Despite NASA's great successes, through the years, the agency has been bloodied, lives lost. It has responded each time with an investigation that found holes in the way the ships were designed, built, managed.
The thorough investigations led to changes. Apollo 1 had caught fire, an investigating board had learned, because of a short circuit in the electrical system that ignited combustible materials in the spacecraft fed by the oxygen atmosphere. The board, according to NASA's Project Apollo: A Retrospective Analysis, found that it could have been prevented and called for changes, including a less oxygen-rich environment in which too work. The changes were made and in about a year, Apollo was ready to fly.

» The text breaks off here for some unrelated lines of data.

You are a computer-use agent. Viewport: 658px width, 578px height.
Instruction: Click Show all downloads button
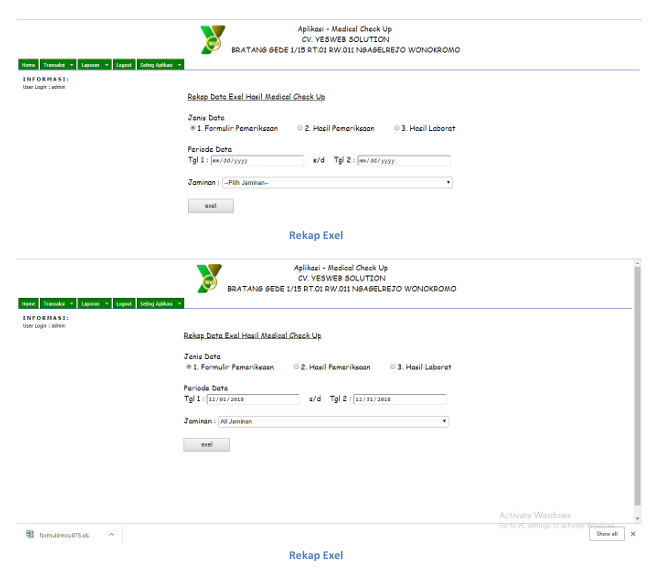(606, 534)
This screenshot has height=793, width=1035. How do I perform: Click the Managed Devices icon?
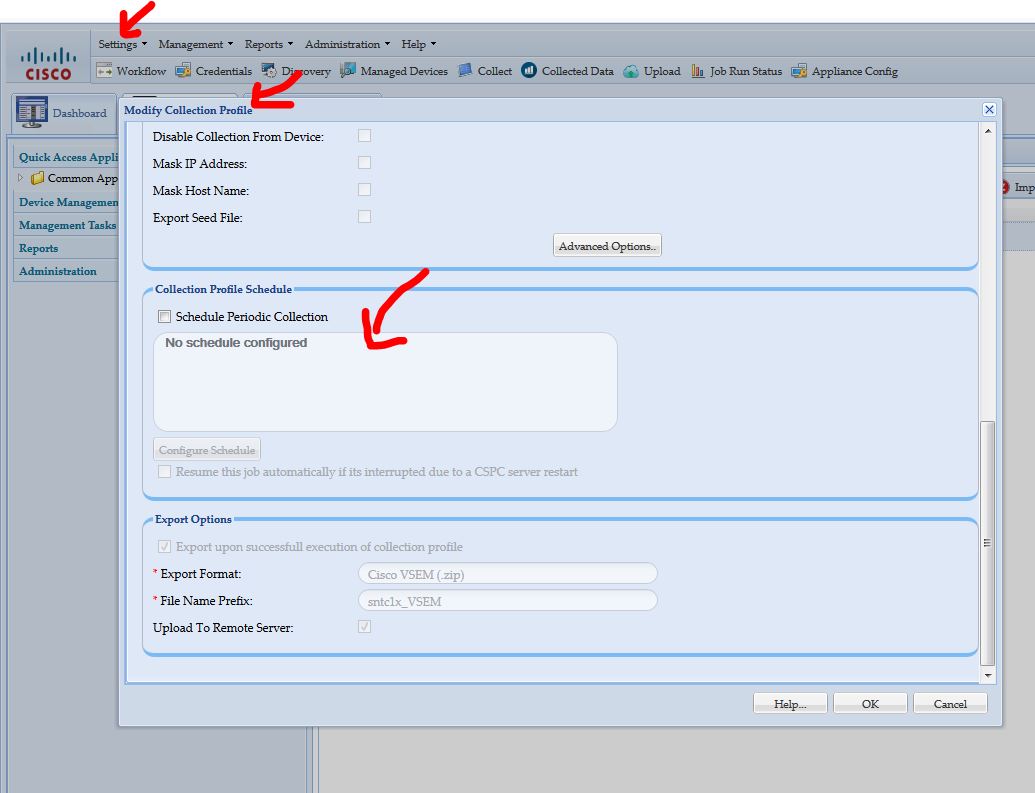coord(348,71)
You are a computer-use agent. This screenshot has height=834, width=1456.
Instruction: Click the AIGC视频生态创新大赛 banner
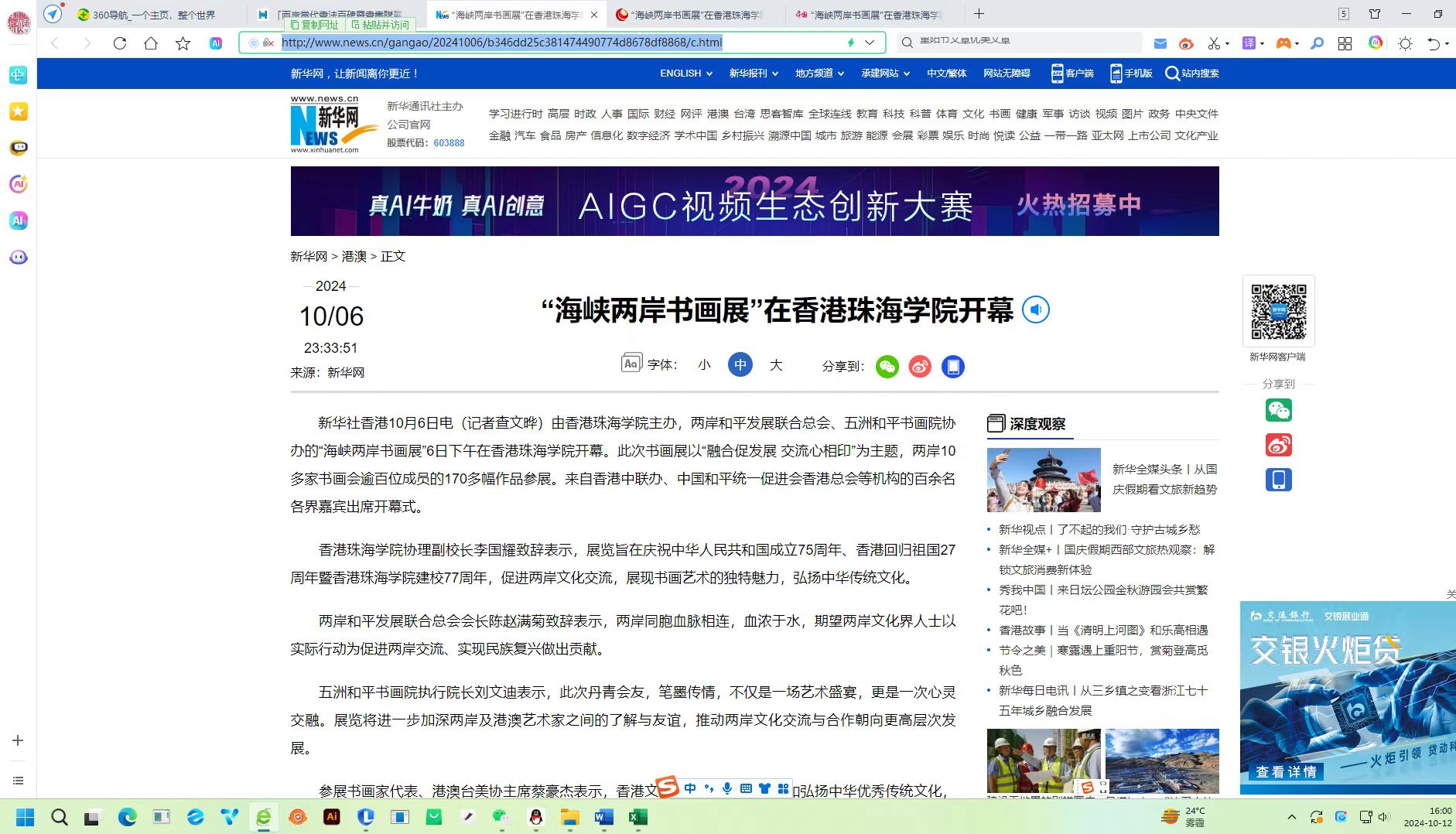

Similarly, in 1986, the Challenger broke apart 73 seconds after launch. The investigation discovered that a leak had occurred in one of two rocket boosters caused by faulty joints. The fuel leak ignited the liquid fuel tank. The investigation resulted in changes in the solid rocket booster and was meant to solve communication problems that curtailed information reaching the correct individuals.
The Columbia, in 2003, has been thoroughly investigated and the causes, both direct and indirect, are known. Potential causes were dissected, and new recommendations by this independent board, which NASA administrator Sean O'Keefe has pledged to follow, were made including recommendations to incorporate new nondestructive test and evaluation technologies, redesigned components, and improved communication between all levels of management.
Seventeen years after Challenger, when the Columbia shuttle was destroyed, investigators would go back and try to determine if all the recommendations were made. They found that most had, but some hadn't, including procedural and organizational changes requested at that time. This time, NASA administrators vowed, they would not fly until all the recommendations of the Columbia investigators were enacted and the shuttle was safe to fly.
The truth is, of course, that if they could strap a 1959 Corvair to a booster, NASA would still have applicants queuing up not just around the block, but across oceans.
Each recommendation will be implemented and, as history tells us, the ships will again breach the sky. The shuttle will fly and will help complete the International Space Station-that human-made dot, that glowing star-like beacon.
Then the shuttle will find itself relegated to history; remembered in video and images and a Smithsonian Institution collection located at Washington Dulles Airport. New ships will take their place. Perhaps, if the new plans for the future are enacted, humans will touch the soil of an alien, oft world, ground-first to the moon and then, to mars!
Will it be NASA in its current form that deposits men and women on far away planets? That is an unknown. The President wants to open up space to the private sector. Already, one privately-funded space shift, the SpaceShipOne, has flown into space. What is sure to happen though is that mankind will continue to test the boundaries of space, because as Von Braun says, it is another step along mankind's evolutionary path.